Increased angiogenesis and VEGF expression correlates with disease severity in prurigo patients.

Abstract

Vascular endothelial growth factor-A (VEGF-A) is known as the major skin angiogenesis factor and can be produced by various resident skin cells including keratinocytes. To identify and characterize the role of VEGF-A in the pathogenesis of prurigo. Expression of VEGF, VEGFR2, CD-31, and D2-40 was analyzed in the skin of eleven prurigo patients and seven healthy controls by immunohistochemistry. VEGF immunoreactivity (IR) was markedly increased in the epidermis, dermis and subcutis of prurigo patients, whereas expression of the main receptor for VEGF-A in the skin, VEGFR2, was comparable to that of healthy controls.

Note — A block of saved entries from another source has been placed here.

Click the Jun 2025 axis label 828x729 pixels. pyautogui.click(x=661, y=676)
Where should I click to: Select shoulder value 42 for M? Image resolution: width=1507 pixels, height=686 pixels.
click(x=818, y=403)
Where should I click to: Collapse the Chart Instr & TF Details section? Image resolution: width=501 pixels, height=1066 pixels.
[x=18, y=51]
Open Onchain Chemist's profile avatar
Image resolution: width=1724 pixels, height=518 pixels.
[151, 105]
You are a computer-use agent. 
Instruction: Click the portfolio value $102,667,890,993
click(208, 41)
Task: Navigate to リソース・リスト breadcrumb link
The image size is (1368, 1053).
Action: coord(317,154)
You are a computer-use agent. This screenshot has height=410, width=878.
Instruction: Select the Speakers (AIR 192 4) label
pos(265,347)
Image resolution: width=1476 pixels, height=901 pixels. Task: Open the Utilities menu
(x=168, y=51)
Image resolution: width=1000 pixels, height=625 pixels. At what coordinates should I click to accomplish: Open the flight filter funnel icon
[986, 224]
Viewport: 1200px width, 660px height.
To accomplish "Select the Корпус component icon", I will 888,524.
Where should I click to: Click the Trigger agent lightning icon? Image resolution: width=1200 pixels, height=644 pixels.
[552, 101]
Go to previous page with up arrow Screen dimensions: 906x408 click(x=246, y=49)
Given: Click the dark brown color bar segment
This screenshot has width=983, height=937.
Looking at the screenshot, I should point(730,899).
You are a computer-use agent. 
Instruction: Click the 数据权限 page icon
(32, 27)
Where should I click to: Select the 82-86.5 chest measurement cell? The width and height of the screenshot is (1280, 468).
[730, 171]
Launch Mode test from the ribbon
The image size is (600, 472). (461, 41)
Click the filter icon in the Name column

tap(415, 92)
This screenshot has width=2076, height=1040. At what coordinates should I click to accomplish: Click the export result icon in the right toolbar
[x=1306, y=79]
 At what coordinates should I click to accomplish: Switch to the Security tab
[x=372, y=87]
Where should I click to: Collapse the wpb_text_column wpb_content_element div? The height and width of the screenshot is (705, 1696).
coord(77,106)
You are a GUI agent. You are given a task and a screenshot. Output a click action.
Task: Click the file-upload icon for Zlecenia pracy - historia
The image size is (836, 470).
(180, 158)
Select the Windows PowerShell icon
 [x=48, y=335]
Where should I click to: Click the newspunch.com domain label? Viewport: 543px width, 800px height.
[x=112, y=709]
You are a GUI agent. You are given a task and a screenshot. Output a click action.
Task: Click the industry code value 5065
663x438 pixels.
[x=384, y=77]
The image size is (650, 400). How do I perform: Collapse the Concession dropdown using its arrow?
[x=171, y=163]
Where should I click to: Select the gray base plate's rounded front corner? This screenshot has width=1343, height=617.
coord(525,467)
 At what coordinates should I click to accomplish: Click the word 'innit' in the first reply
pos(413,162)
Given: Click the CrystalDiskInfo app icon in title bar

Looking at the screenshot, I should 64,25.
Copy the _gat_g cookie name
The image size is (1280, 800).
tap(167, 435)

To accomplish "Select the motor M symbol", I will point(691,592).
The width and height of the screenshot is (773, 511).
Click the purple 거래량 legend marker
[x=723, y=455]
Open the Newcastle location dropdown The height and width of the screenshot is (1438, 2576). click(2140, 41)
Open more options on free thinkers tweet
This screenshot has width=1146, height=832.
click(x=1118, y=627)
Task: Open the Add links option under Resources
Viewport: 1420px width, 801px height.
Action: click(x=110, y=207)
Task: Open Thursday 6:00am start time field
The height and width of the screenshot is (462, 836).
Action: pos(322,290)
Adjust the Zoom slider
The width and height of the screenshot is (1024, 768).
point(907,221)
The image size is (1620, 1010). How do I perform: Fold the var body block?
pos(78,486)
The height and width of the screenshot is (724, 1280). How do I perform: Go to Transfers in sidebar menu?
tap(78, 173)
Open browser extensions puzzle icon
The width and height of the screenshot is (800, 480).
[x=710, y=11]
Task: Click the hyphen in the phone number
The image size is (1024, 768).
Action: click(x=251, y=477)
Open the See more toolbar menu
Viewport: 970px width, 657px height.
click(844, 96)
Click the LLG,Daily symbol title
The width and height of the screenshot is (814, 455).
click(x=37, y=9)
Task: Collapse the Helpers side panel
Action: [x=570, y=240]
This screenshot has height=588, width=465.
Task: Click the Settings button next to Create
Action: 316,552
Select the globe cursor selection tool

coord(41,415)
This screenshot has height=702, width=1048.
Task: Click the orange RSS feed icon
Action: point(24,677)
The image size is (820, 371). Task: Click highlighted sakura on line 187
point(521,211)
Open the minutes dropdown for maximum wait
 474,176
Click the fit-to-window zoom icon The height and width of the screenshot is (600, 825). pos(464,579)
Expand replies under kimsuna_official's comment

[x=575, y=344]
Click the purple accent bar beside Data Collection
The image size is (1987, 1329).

The increased VEGF expression in the skin was associated with a marked increase in the number (12.8 ± 2.1 vs 5.6 ± 0.5, P < 0.05) but not in the size of blood vessels, as assessed by staining of the endothelial cell marker CD31. This increase in small blood vessels correlated closely with increases in the epidermal thickness in prurigo lesions. The number of lymphatic vessels as assessed by D2-40 staining was found to be similar in prurigo patients and healthy controls. Based on these findings, we speculate that the observed profound vascular remodelling in prurigo might contribute to the pathogenesis of prurigo and the corresponding clinical symptoms and that targeting of VEGF may present a novel therapeutic strategy in the treatment of prurigo patients.